• [Ejercicio escrito 1]
Según el texto mostrado, ¿por qué estas personas son reacias a aceptar lo crítico de su situación? Responde en una a tres oraciones.
• [Ejercicio escrito 2]
Por favor, enumera todos los gerundios que aparecen en el texto mostrado, en el orden en que figuran.
• [Ejercicio escrito 3]
En el texto mostrado, ¿qué mano no han dejado que los cincele quienes se aferran a la inmutabilidad?

Todo esto, que parece lo lógico, lo natural, no es una tendencia sin excepciones. Unas excepciones que, por su elevado número, degradan el significado de la palabra. Las integran aquellos que mencionaba al principio, quienes han hecho suya la inmutabilidad como una enseña de pedante dignidad, vanagloriándose estúpidamente de ello. Y no trato de concretar la típica cabezonería, voy más allá. Son quienes no se han dejado cincelar por la mano de Cronos, quienes han sido constituidos en una roca tan dura que el único golpe de escultor que han consentido acaso sea el de su creación. A partir de ahí, se han afanado en la fría rigidez, paralizando cualquier amago de cambio. Ya no es que insistan en el estacionamiento personal permanente, es que son reacios a aceptar lo crítico de su situación, porque han asimilado la expresión yo soy el mismo de siempre con una férrea literalidad, identificándola como algo enteramente positivo, lo cual, a su vez, les impide cambiar, enrocándose en un círculo vicioso de difícil escapatoria. Todos están equivocados menos yo, en resumen.
 
No aprenden de sus errores, simplemente porque no los cometen. No aceptan consejos, porque sobresalen los muros de su posición inmóvil. Son incapaces de comprender que se han quedado obsoletos, en una época lejana y diferente. Están obcecados en un pretérito inútil, salvo para aleccionarse; consecuencia imposible, si entendemos que, según ellos, el presente todavía es el pretérito.

• [Datos registrados]
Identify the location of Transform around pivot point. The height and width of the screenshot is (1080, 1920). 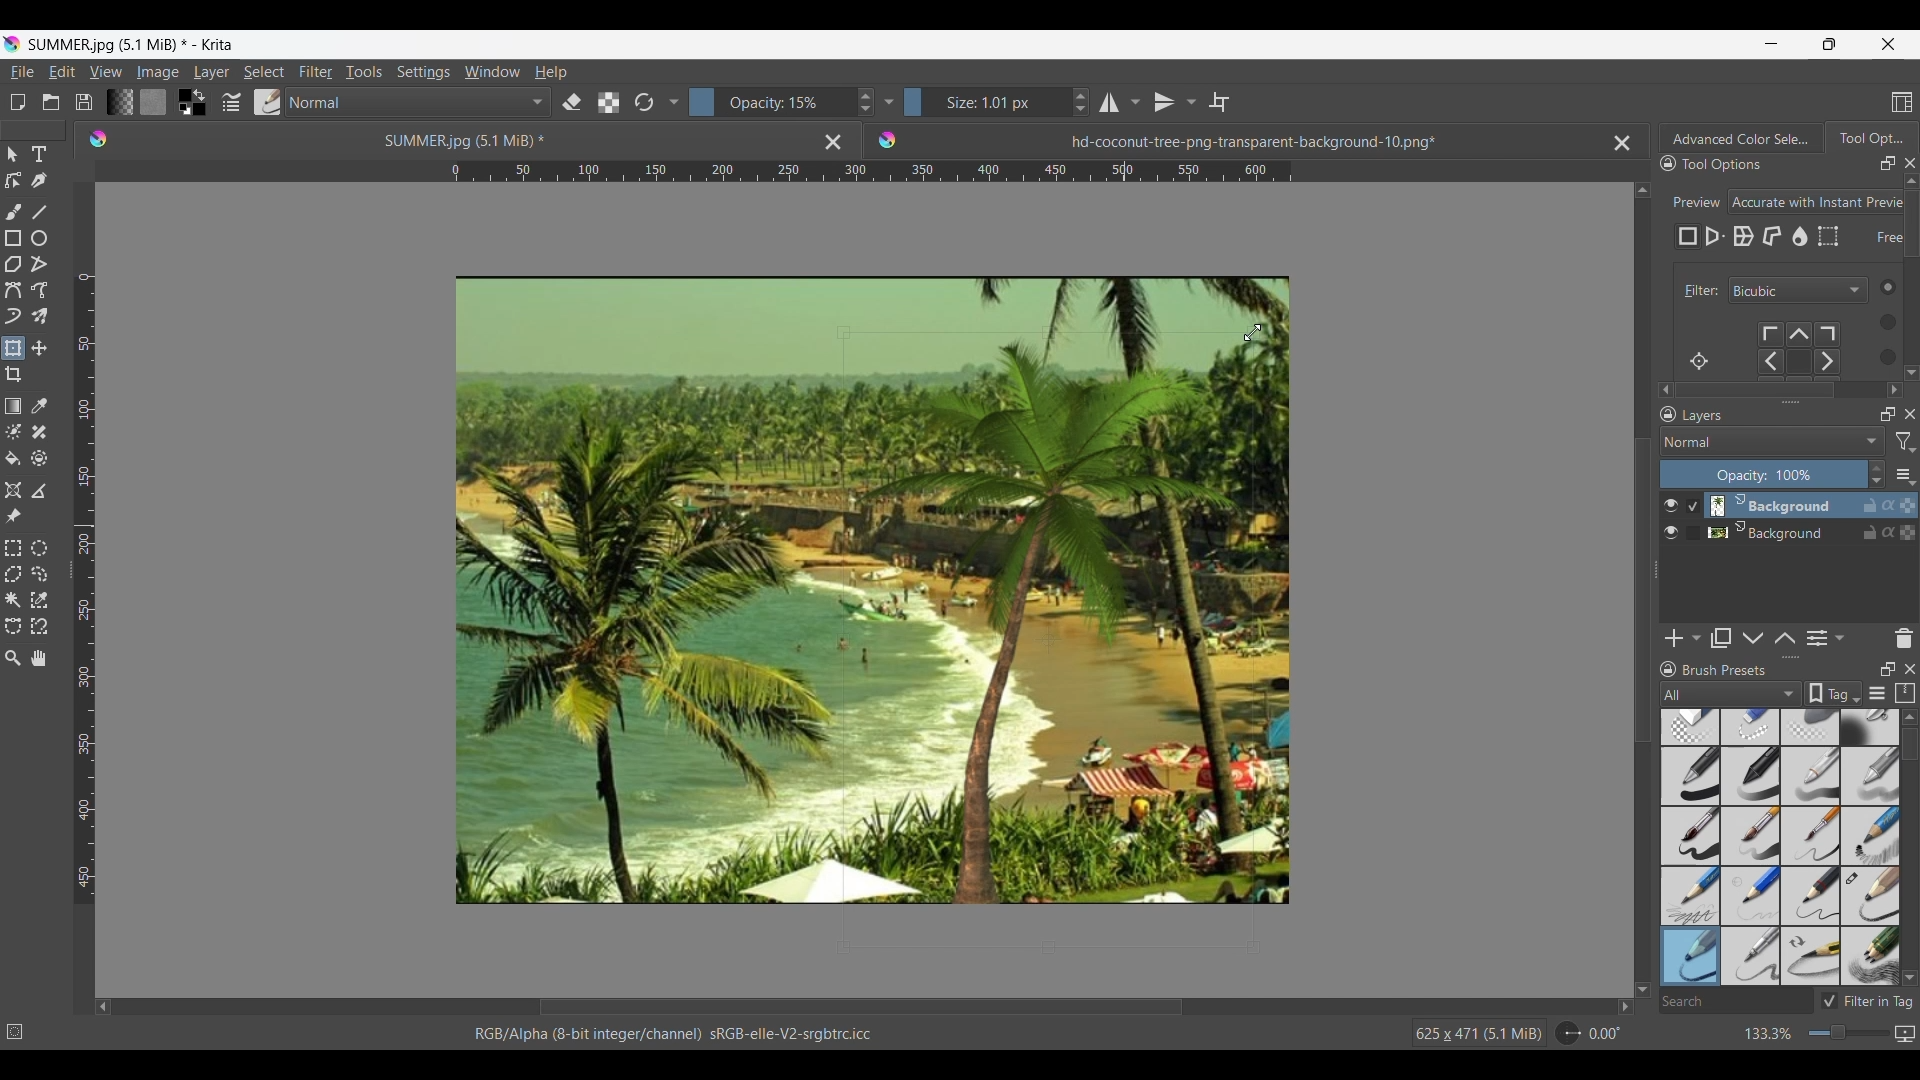
(1699, 361).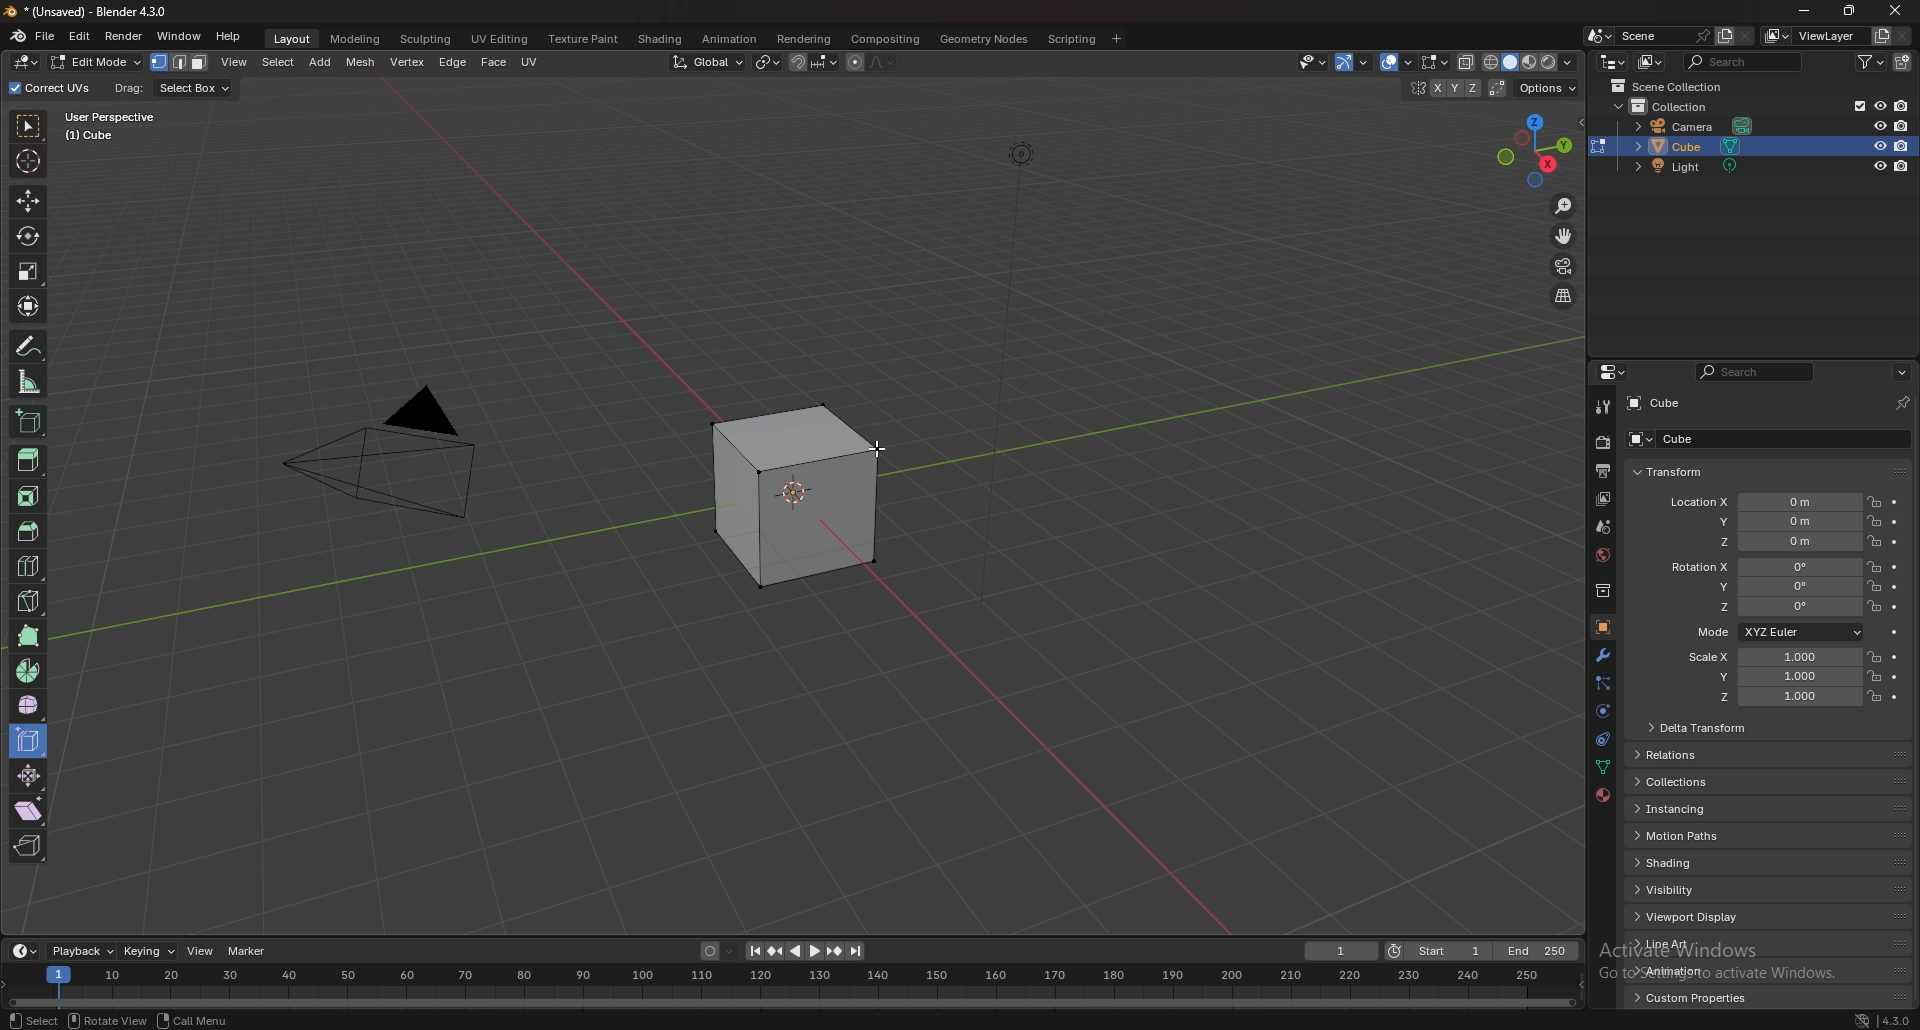 This screenshot has width=1920, height=1030. What do you see at coordinates (1873, 656) in the screenshot?
I see `lock` at bounding box center [1873, 656].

• [Resultado del ejercicio 1]
Son reacias porque han asimilado la expresión «yo soy el mismo de siempre» con una férrea literalidad y la identifican como algo enteramente positivo. Eso, a su vez, les impide cambiar y las encierra en un círculo vicioso de difícil escapatoria.

• [Resultado del ejercicio 2]
vanagloriándose, paralizando, identificándola, enrocándose

• [Resultado del ejercicio 3]
La mano de Cronos.